→ Given instruction
Convert the rows from the very first line through the line containing "Action: (59, 286)", with both of those lines included, into a JSON list of strings, one string per line and no blank lines.

→ Recorded data
------------------------

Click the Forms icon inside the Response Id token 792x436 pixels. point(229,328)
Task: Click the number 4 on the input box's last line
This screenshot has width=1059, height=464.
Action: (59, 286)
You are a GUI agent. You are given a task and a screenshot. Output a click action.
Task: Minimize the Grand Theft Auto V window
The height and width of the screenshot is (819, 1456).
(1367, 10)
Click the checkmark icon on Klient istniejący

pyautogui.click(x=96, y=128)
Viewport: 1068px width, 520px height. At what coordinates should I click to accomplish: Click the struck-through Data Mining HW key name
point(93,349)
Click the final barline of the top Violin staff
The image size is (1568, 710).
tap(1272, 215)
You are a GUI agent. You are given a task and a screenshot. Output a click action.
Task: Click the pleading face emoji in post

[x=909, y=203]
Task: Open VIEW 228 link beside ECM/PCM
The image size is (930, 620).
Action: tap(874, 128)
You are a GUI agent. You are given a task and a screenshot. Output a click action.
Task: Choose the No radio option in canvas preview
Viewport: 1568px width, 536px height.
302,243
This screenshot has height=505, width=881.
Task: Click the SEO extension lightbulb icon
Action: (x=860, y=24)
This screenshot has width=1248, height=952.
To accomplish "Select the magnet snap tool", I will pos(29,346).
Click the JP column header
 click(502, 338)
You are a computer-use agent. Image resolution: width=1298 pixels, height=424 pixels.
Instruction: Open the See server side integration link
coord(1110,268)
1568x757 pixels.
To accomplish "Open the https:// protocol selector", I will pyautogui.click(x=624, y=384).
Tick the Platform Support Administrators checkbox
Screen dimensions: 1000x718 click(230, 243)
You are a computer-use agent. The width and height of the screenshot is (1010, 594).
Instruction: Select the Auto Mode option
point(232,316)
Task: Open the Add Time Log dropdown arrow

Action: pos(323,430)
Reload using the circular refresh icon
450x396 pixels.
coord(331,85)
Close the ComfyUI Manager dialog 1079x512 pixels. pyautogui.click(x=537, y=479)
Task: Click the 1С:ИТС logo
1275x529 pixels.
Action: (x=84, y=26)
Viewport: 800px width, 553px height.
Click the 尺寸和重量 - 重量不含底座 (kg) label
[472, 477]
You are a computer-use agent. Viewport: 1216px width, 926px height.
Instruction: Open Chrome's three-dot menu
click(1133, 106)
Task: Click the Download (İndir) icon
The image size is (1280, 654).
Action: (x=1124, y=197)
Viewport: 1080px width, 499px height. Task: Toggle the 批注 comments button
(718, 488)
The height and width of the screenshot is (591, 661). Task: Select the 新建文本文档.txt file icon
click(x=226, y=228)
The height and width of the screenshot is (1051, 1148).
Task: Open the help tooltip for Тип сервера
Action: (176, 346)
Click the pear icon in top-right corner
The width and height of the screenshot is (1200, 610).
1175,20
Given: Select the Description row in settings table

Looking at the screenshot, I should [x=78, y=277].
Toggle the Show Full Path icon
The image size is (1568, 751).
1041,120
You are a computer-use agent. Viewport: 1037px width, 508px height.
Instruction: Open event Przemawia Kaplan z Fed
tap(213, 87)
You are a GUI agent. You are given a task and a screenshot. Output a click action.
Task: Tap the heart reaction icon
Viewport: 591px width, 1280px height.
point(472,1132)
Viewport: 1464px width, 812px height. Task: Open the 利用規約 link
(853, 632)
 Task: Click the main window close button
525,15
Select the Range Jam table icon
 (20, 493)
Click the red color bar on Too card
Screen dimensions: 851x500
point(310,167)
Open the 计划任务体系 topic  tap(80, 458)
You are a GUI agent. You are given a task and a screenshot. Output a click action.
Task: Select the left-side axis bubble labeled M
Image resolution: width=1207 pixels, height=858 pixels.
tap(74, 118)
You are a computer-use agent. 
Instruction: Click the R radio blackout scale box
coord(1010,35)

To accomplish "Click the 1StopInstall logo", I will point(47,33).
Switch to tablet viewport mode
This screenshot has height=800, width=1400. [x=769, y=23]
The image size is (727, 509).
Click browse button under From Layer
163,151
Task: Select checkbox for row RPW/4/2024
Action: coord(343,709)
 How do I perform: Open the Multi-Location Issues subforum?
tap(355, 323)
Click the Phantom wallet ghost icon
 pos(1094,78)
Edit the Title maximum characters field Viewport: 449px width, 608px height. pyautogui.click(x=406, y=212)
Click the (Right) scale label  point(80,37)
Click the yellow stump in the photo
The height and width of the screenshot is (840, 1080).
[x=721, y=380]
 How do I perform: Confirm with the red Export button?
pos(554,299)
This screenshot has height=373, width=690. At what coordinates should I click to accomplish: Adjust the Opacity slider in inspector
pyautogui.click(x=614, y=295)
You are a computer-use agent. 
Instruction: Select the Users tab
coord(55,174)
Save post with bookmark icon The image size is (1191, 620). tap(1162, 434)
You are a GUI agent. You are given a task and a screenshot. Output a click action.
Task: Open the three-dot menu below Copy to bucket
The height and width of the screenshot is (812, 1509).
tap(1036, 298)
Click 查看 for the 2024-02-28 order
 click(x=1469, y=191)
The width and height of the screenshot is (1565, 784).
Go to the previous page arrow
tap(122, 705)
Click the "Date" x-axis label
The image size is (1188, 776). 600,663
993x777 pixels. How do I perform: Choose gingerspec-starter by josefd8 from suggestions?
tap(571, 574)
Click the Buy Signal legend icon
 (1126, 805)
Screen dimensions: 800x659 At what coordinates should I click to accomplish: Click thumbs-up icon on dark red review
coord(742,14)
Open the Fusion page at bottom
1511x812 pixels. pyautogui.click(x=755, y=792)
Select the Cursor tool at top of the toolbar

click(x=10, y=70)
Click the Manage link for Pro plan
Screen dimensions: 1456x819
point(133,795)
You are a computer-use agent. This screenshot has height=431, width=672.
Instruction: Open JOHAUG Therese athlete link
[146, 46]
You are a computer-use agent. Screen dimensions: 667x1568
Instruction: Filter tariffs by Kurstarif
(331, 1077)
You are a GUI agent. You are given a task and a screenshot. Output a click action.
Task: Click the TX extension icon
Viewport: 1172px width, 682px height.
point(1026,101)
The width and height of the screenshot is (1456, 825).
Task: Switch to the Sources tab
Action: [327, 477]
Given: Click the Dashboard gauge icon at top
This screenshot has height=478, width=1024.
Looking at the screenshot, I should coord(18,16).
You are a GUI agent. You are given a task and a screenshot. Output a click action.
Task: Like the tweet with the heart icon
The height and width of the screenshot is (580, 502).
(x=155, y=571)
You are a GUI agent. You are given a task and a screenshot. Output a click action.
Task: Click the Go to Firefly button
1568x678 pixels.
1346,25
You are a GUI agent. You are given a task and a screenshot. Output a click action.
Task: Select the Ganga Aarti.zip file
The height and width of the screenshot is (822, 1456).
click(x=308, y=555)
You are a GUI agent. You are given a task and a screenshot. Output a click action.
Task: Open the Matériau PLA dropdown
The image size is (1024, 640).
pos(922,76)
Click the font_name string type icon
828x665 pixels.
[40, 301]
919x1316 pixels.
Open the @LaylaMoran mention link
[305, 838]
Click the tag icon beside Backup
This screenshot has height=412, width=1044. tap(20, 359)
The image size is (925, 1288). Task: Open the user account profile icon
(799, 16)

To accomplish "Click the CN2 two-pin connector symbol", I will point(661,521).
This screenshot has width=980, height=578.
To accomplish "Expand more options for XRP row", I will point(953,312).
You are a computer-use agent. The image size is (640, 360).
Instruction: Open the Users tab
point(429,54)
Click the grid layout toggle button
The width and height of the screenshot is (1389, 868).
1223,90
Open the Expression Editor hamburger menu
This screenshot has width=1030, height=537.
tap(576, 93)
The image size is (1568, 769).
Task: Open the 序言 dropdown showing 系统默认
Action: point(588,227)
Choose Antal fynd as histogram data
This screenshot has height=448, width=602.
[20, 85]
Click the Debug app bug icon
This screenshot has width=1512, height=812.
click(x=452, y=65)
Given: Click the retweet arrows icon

------------------------

→ Exercise output
[
  "Click the Forms icon inside the Response Id token 792x436 pixels. point(229,328)",
  "Task: Click the number 4 on the input box's last line",
  "This screenshot has width=1059, height=464.",
  "Action: (59, 286)"
]